Haar verwijt aan hem was vooral dat hij teveel een eigen leven leidde en haar buiten zijn doen en laten hield.
Haar vader was als jonge jongen met zijn familie naar Nederland gekomen, had hier zijn opleiding gehad en carrière gemaakt en hield zich afzijdig van de Molukse politieke idealen. Patiënte, die in het dagelijks leven meermalen op grond van haar huidskleur was gediscrimineerd, had daarentegen juist wel belangstelling voor de Molukse zaak. In de therapie moest ze eerst ervaren dat de therapeut die idealen niet afdeed als onbelangrijk, voor ze haar teleurstelling en rancune jegens haar vriend in verband wist te brengen met het gevoel door vader ergens van buitengesloten te zijn. Pas daarna konden de andere achtergronden van haar problematiek aan bod komen.
In alle drie de voorbeelden was het belangrijk dat de therapeut actief te kennen gaf te willen weten hoe het Indisch zijn beleefd werd en dit eerst doorwerkte.
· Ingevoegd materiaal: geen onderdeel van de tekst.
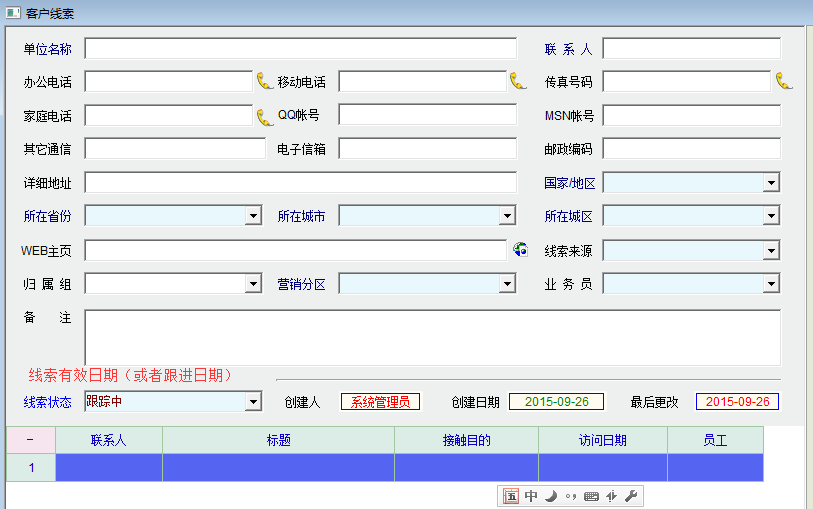Click the 访问日期 column header
The height and width of the screenshot is (509, 813).
pyautogui.click(x=602, y=440)
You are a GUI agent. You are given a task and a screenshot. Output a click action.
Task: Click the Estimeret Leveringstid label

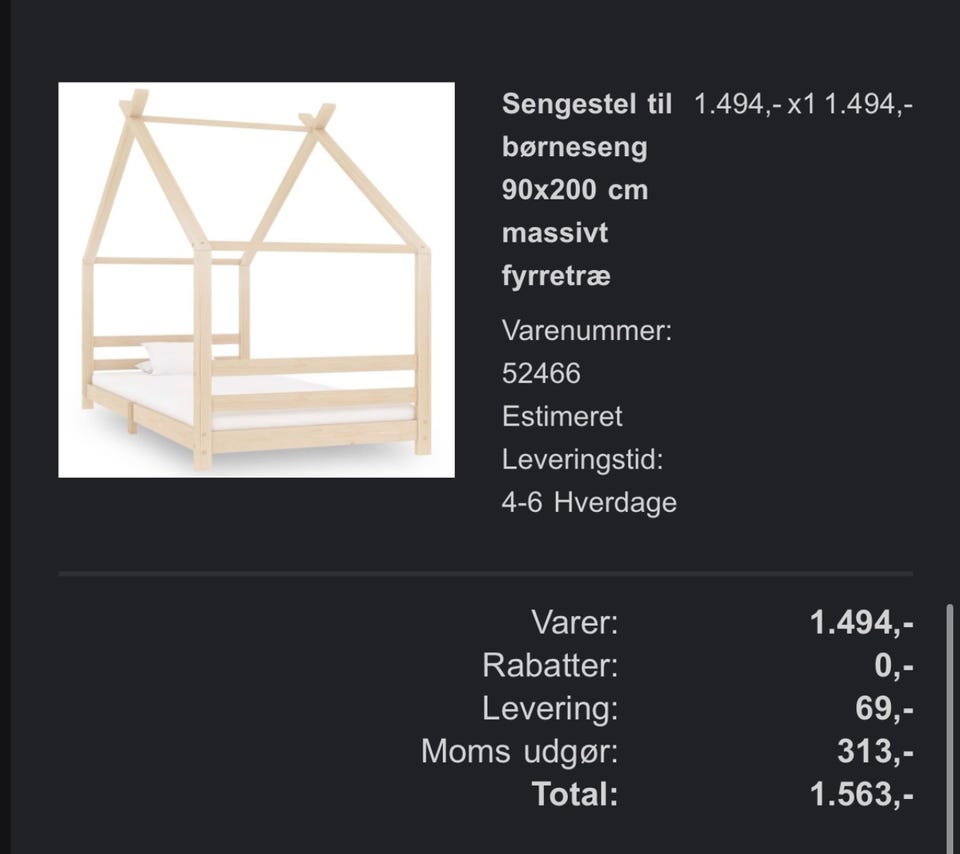coord(582,438)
Pas daarna kon het proces op gang komen.
In een gemiddelde psychoanalytische psychotherapie zal het inbrengen van een onderwerp na de intake-fase zelden actief gebeuren, maar wanneer de patiënt een Indische achtergrond heeft is dit vaak een niet te vermijden parameter. Er teveel betekenis
aan hechten of juist bang zijn dit onderwerp ter sprake te brengen hangt meestal samen met de tegenoverdracht van de therapeut.
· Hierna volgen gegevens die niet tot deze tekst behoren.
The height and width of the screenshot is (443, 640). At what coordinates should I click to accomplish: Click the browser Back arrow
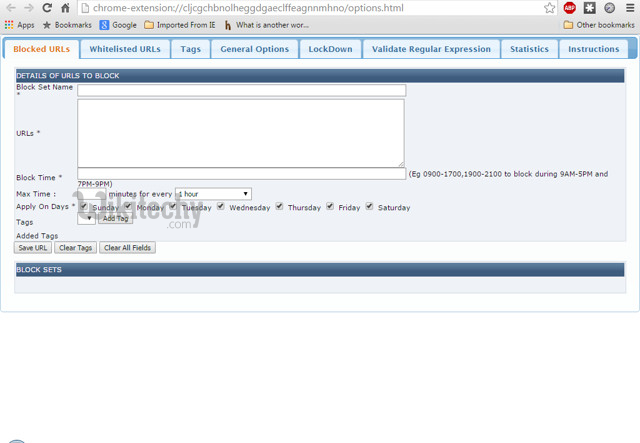(10, 8)
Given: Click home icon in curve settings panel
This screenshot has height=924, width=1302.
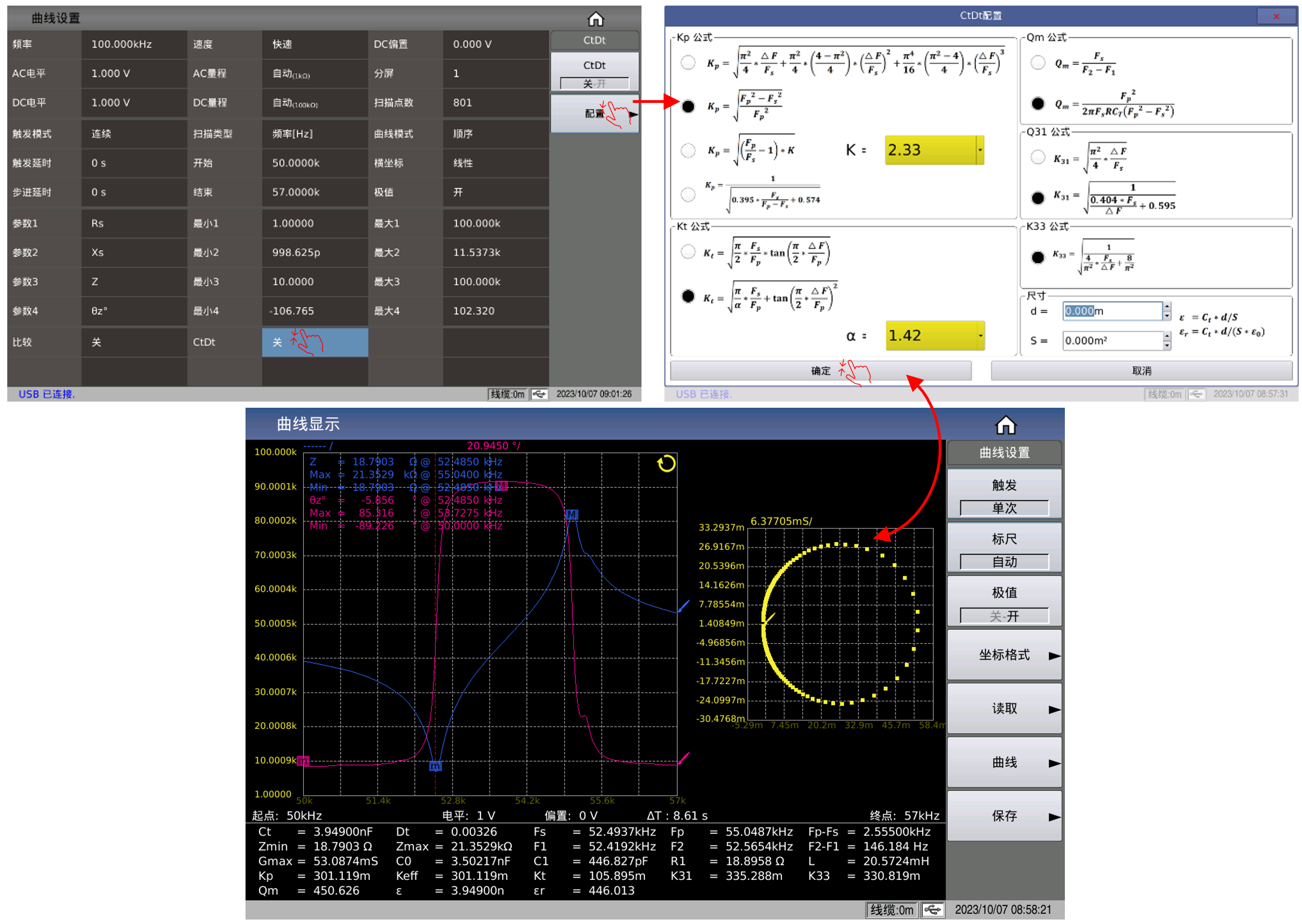Looking at the screenshot, I should (595, 20).
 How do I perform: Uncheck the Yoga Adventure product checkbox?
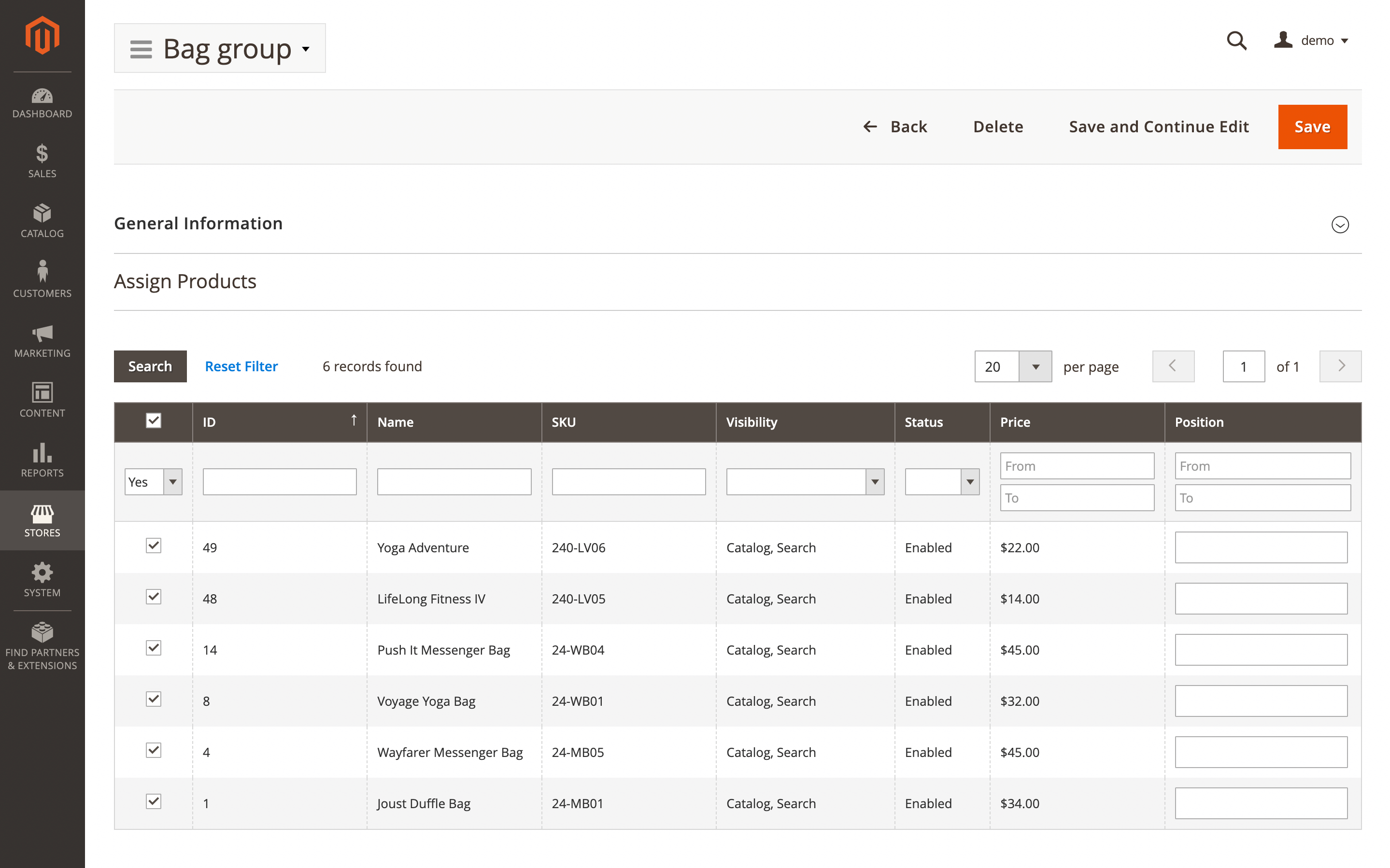153,546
Voor het op gang brengen van de therapie is het soms nodig het onderwerp zelf in te brengen en er open en waardevrij over te kunnen praten. Te lang erbij stilstaan kan echter schadelijk zijn en de aandacht afleiden van de echte problemen.
Therapie met een patiënt uit de Indische naoorlogse generatie is vaak moeilijk door de wederzijdse schroom te praten over het Indisch zijn, maar de problematiek is zelden ‘bijzonder’ of ‘anders’ vergeleken met de overige patiënten uit de naoorlogse generaties.
Noot
Deze tekst is gebaseerd op een lezing die de heer Arnoldus in juni 1994 hield op een door ICODO en Pelita georganiseerde studiedag over de Indische naoorlogse generatie.
Drs. M.P.E. Amoldus is psychiater/psychoanalyticus, werkzaam in de deeltijdkliniek te Winschoten van het algemeen psychiatrisch ziekenhuis Groot Bronswijk en in een eigen praktijk.